レインボーに在籍する30数名の高校生の過半数は名門(受験では迷門)六日町高校だ。同じ県立でもこんなに違うのかと感心したりあきれたりすることが多々ある。中には12歳から指導している子供も数名いるので学校のことも進路のこともよく聞かせてくれる。今日はその断片を話してみようか。
 KJは、長高やケンタカのことを気にしている。模試のたびに勝ったとか全国でどうっだたとか、そういうことは生徒にはどうでもいいからもっとためになる話をしてやってほしい。社会を知らしめるようなね。定員割れが県下最高レベルなんだからしっかりしないと。このままだと予算がきっちりつくのかなあと心配になってくる。逆に六高は良かったね。突然競争率がアップしてね。これで少しはお勉強をする生徒がふえるかな。長高の教師はKJの「け」の字も言わないらしい。全く眼中にないのかな。それでいい。3万人超えの卒業生をほこり長岡体操で心身を鍛えぬいた伝統校だから。知り合い大和の医師にその話をしたら「私も地方の高校だったけどそういういい意味での伝統が脈々とつづいているのよね」といっていたなあ。そういえばうちの生徒が長岡から電話をよこしてレインボーの私の授業をうけられないという。「どうしたの?」ときくと「監督、私、長高遠足をなめていました。本当の遠足でした。顔は日焼けでまっかか、足はパンパン 明日は小テストです。」
 英語の話をしようかな。3校とも去年は同じ教科書.しかし進度が全然違う。試験範囲でも長岡は3課に対し六高は一つ、これじゃ最初から差がつきまくって、それで3年後センター試験で一緒に英語受けるんだからこんなに同じ県立で差をつけていいのかなという感じ。

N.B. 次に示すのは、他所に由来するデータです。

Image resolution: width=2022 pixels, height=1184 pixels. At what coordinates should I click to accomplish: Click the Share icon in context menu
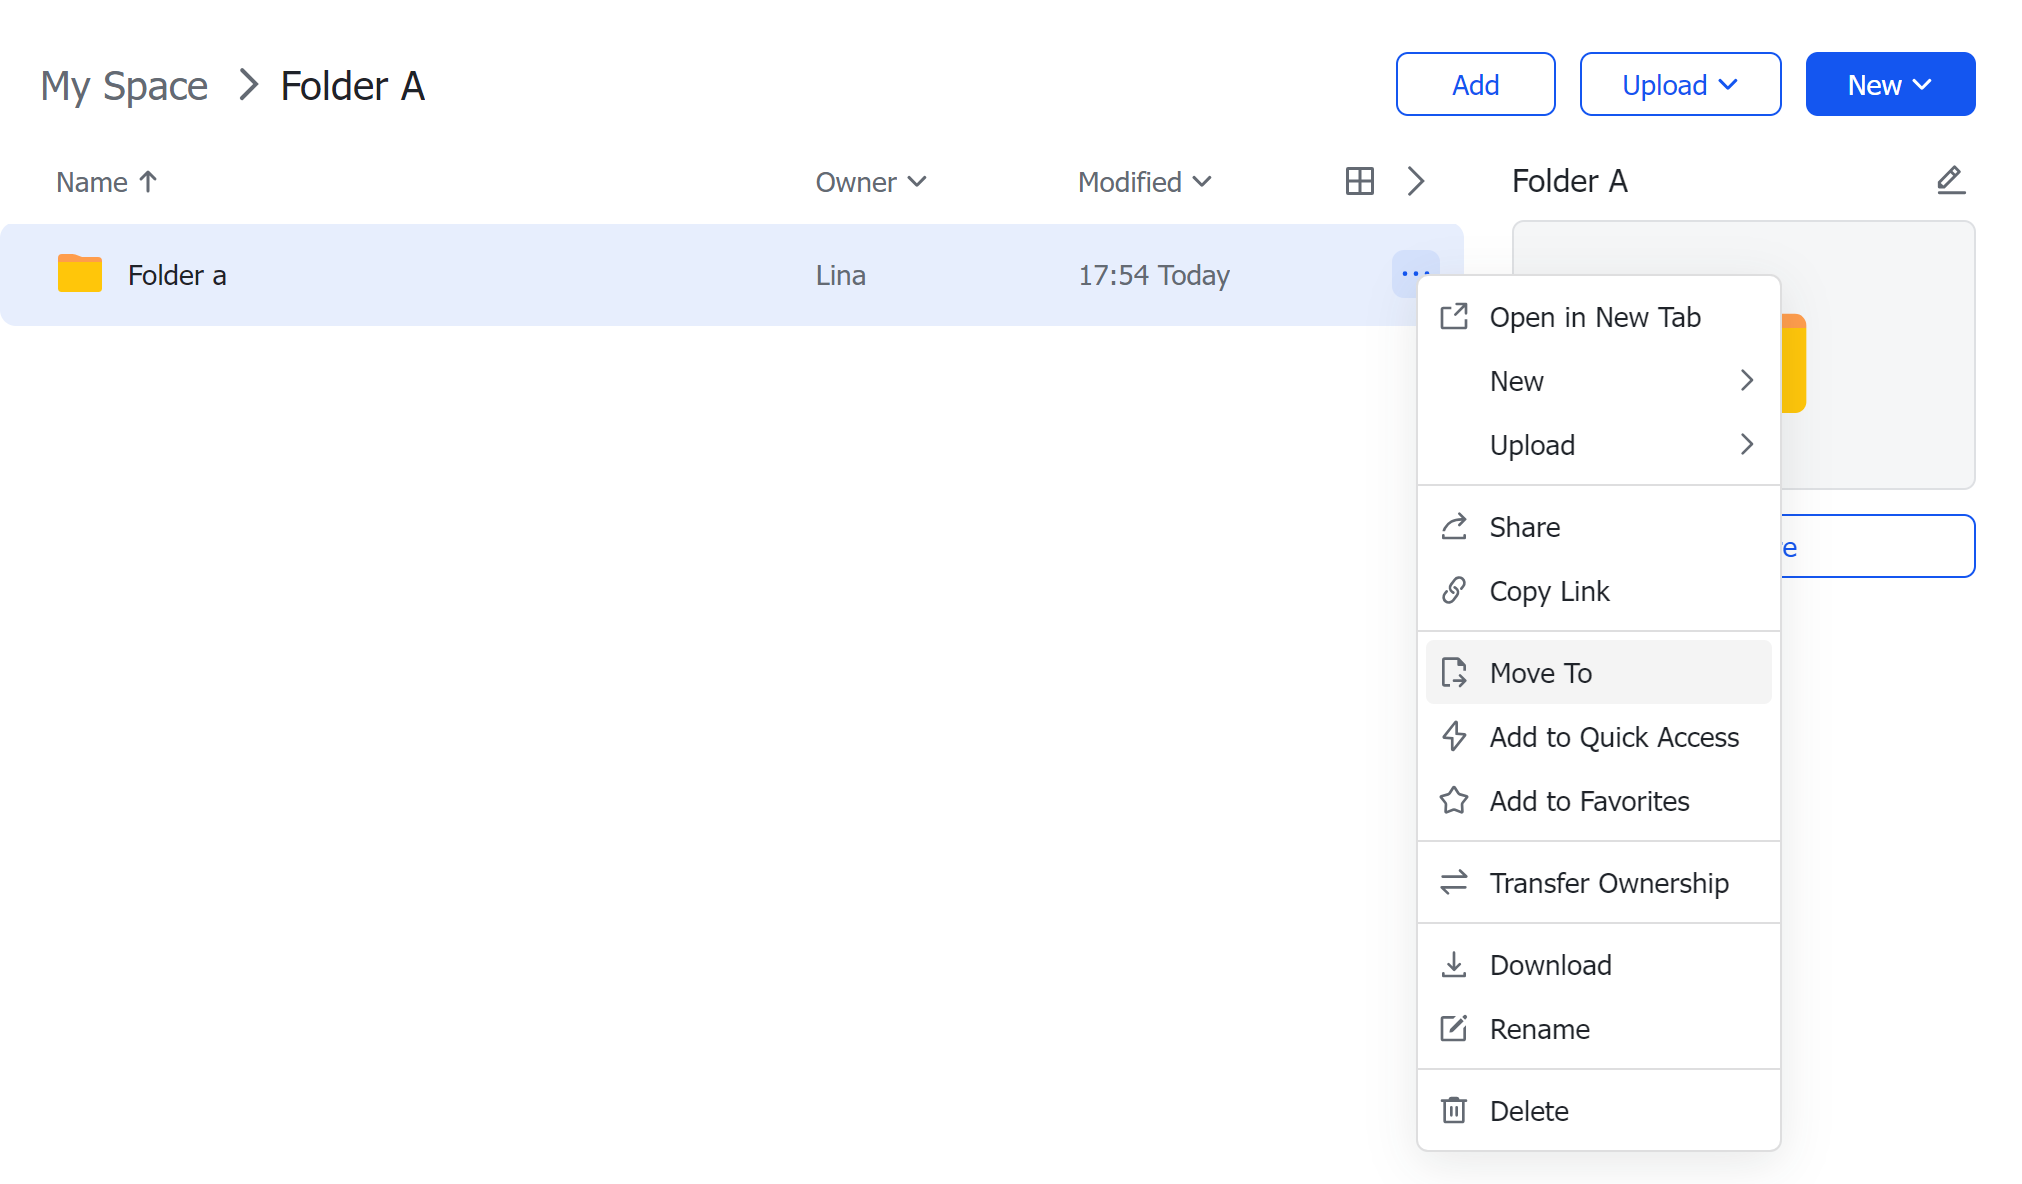click(x=1454, y=527)
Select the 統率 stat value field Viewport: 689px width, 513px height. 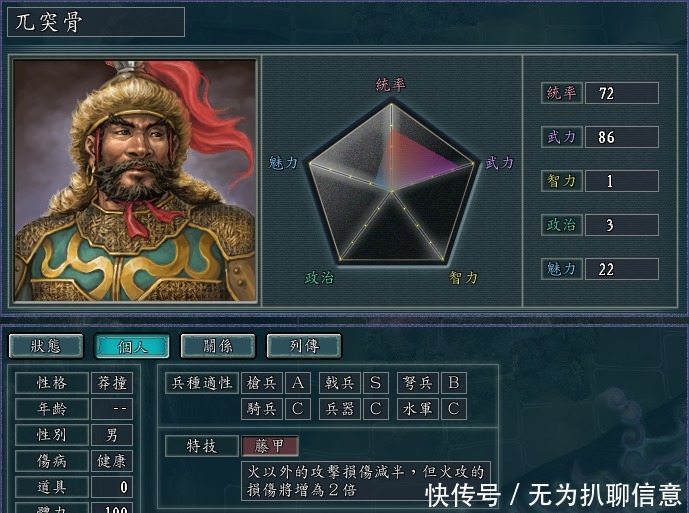click(x=622, y=93)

英語の限らずKJは教師の手書きの丸秘資料集が多い。これは素晴らしいこと。一方長岡はタイムリーに副教材がつく。練りに練られている。さらに生徒にシラバス(六高生用注釈*学習計画)が配られている。これは大切な情報でいいことだ。どちらもないのが六高だ。
 私は六高生が好きだ。やさしい 仲がいい 礼儀正しい。それと少々不憫だからな。やればできるのにそれができないおまま終わっている感じのせいだろう。今日もカウンセリングに来たが上品(上品でないやつもいるよ)で礼儀正しくてそれでいて肝心な相談はきっちりできる。六高生のいい印象を受けたね。うちにきたらできる限り応援してあげようとおもえたね。六高生の中には他に負けない学力の子供たちがごく一部だが居る。彼らは中学時代確認試験で400を優に超えたがKJにだけは行きたくないという子供たちだ。全体としては残念ながらKJの出現とともに上位100人以上を持っていかれ、下からその分補てんしたということになったかなあ。一言で言うとやれば一流、やらねば三流というところかな。だから熱心についてくる子供は徹底的に鍛え上げて一流に近づけてきた。センターでうちの六高生は筆記とリスニングで200を超えるものも珍しくない。まさに「ざまあみろ」だろう。
 うちの息子は今高3で海外にいる。もしこちらの高校ならどこに行かせただろう。まあ運動や音楽とかいろいろ絡みがあるけれど、大学受験でいうならばもし六高に進学コースがあるのであれば文句なしに六高だ。でも待てよ。それがあればKJの存在は???だなあ。
 どこの生徒でもレインボー生はみんなかわいい。今日も男子2人を指導していたがほれぼれするくらいの集中力でついてきた。彼らの見通しは非常に明るい。まだ道半ばだから直接いわなかったがそうなんだ。人生がかかっている。高校格差は子供一人の自覚で補てんできるものではない。だから尚更レインボーに来たからには強いものは最強に 弱いものも1人前にしてやりたい。もちろんまともな範囲で今日までやってきた生徒に限るよ!いい加減なことで今頃つけが回ってきてもそれは知らない。現実はきびしいから。だって受験だもの、相手があるのだから。